It took a single semester of teaching freshmen physics at Harvard three years ago to convince Zachary Wissner-Gross that lectures — and the leading online learning programs that emulate them — are often the least effective way to teach.

"They all have the same basic format," said Wissner-Gross, who earned his doctorate in physics at Harvard after graduating Phi Beta Kappa from MIT. "All of them are linear, and the students' experiences are passive, whereas the majority of my students had to have lengthy conversations and work through problems one-on-one with each other or with me during my office hours. That was when they got the most out of the material."

His friend and former MIT classmate, John Lee, a senior software engineer at Google, agreed. Together, they thought they could build a better online learning platform. So in March 2012, the two of them founded their own company, School Yourself, and the following month, they released "Trigonometry," their first interactive "textbook" for iPad.

Two more former MIT classmates, Vivek Venkatachalam and Kenny Peng, joined their team. And the four of them wrote two other textbooks, "Hands-on Pre-Calculus" and "Hands-on Calculus," using iBooks Author. As of last week, the three books had been downloaded a total of more than 13,000 times through iBooks.

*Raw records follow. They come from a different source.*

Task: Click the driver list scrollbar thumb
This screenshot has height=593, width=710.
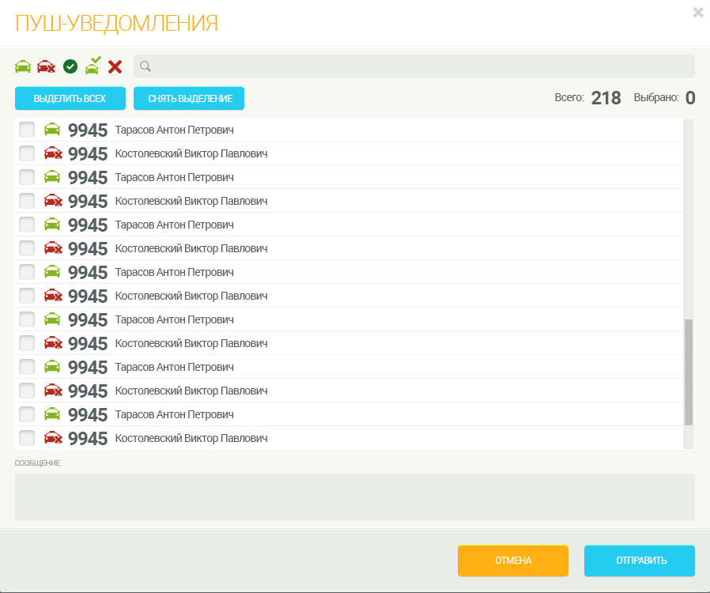Action: click(688, 372)
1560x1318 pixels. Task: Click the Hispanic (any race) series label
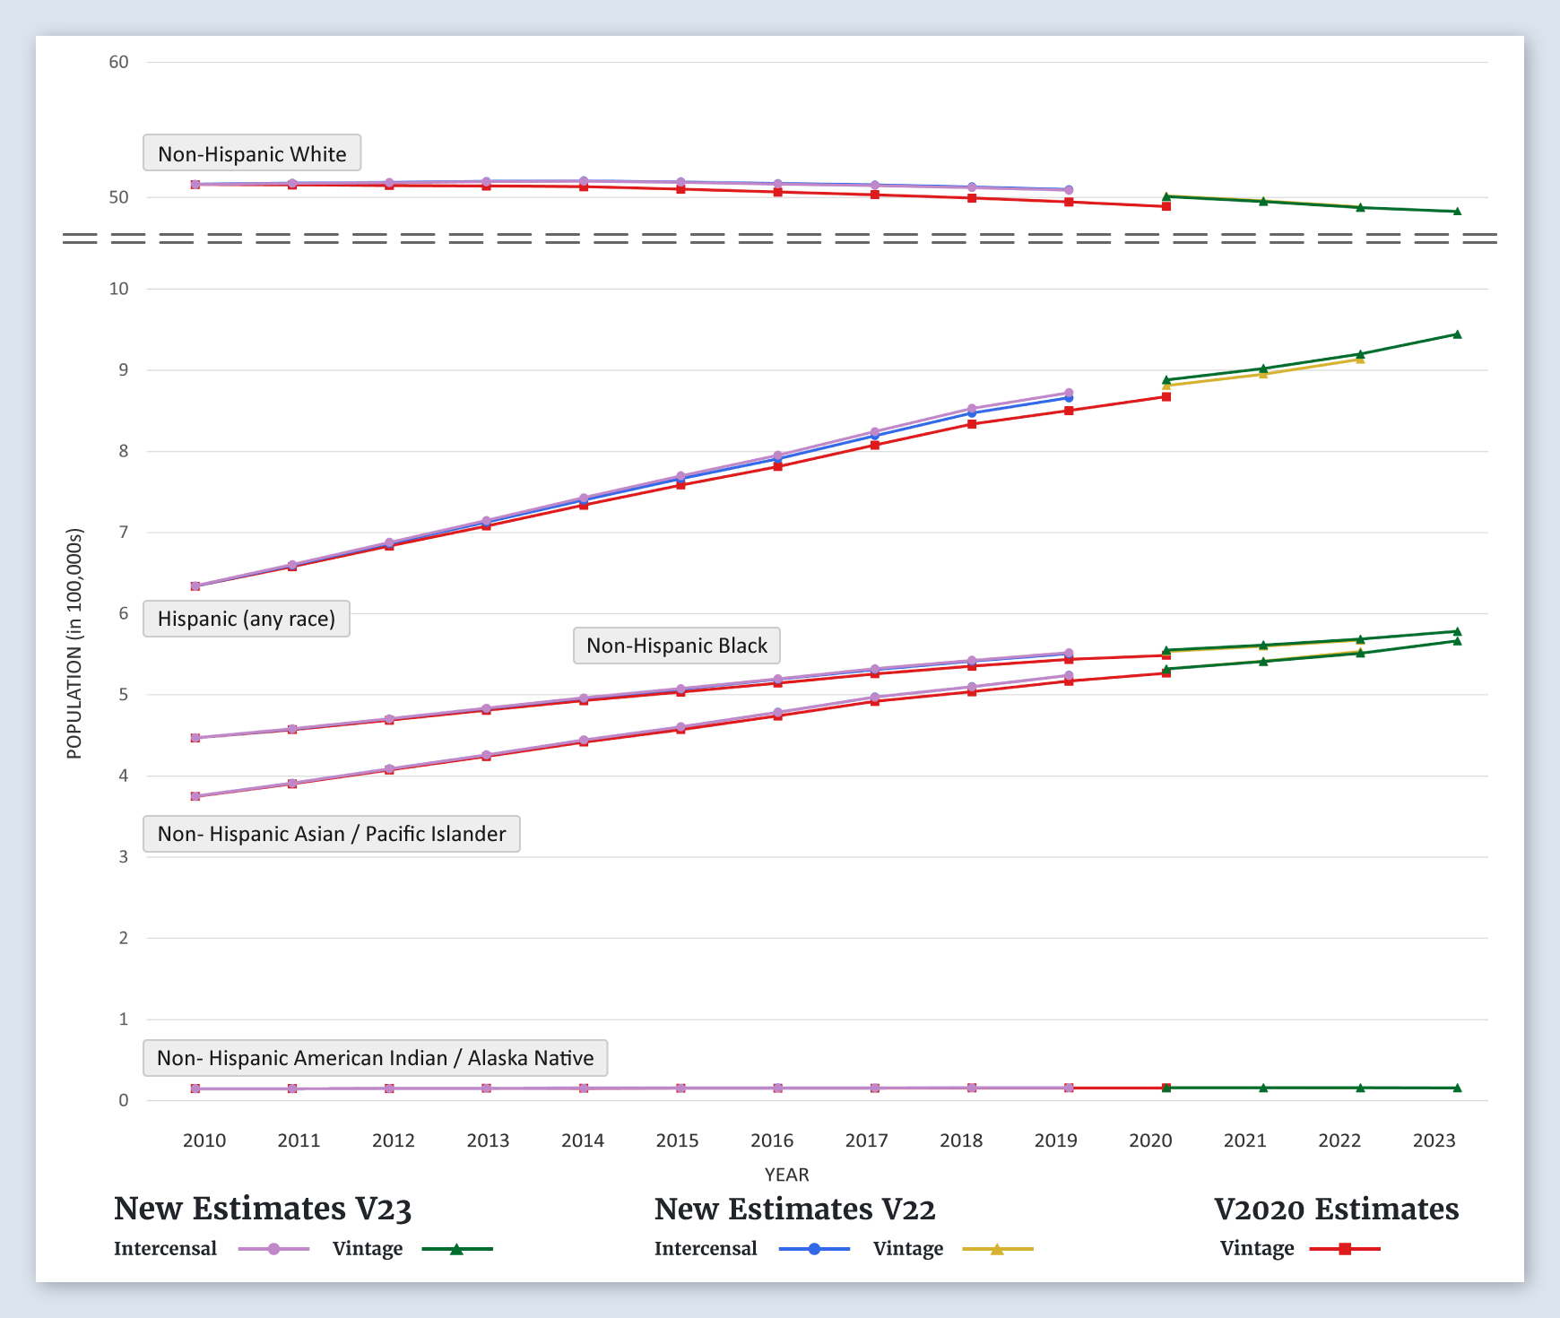click(x=247, y=619)
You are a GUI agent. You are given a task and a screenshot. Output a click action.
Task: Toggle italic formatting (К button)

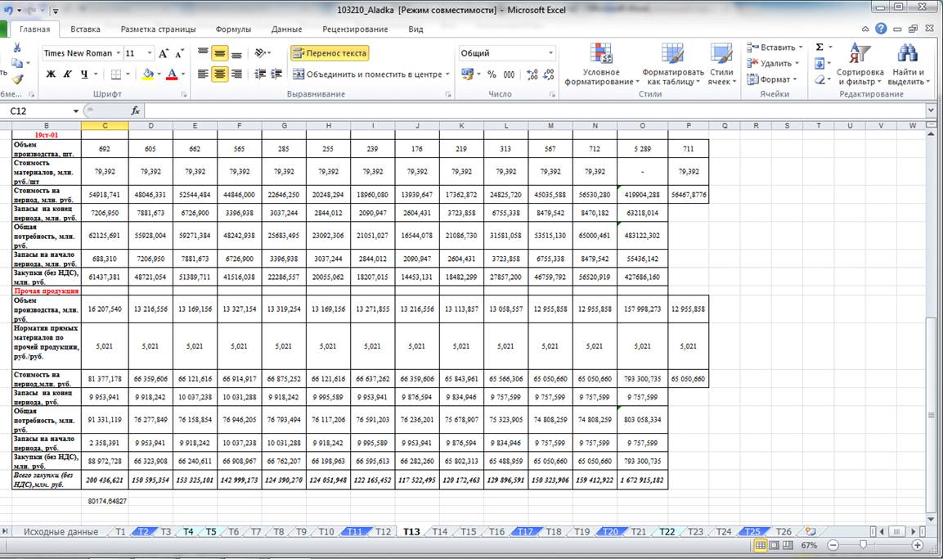point(67,74)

Because not everyone owns an iPad, though, they wanted to reach a larger audience by releasing Web versions, ones that would be even more interractive. So last week, they launched the free test version of their online platform for early calculus at schoolyourself.org. The platform is designed to be highly personalized, allowing users to watch 30 seconds of a video and then choose to solve a problem, see more examples or ask for a hint — or go backward or forward to other sections, based on their ability.

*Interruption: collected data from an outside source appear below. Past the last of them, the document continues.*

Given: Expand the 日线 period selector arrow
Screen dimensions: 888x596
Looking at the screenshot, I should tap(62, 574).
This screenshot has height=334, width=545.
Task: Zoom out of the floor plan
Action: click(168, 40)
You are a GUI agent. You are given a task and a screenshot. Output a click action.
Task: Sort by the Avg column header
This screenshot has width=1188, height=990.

"It's very much like choose your own adventure," said Wissner-Gross, 28. "We're putting a lot of decision-making into the hands of students. We're trying to make it as close to a one-on-one experience as possible."

The next subjects the platform will tackle — tentatively some time in 2014 — will be trigonometry, probability and statistics, and physics. But for the moment, Wissner-Gross and his teammates are focused on calculus — and gearing up for the Oct. 30 awards ceremony for this year's $1 million MassChallenge competition, where they'll face off against 127 other teams from around the world.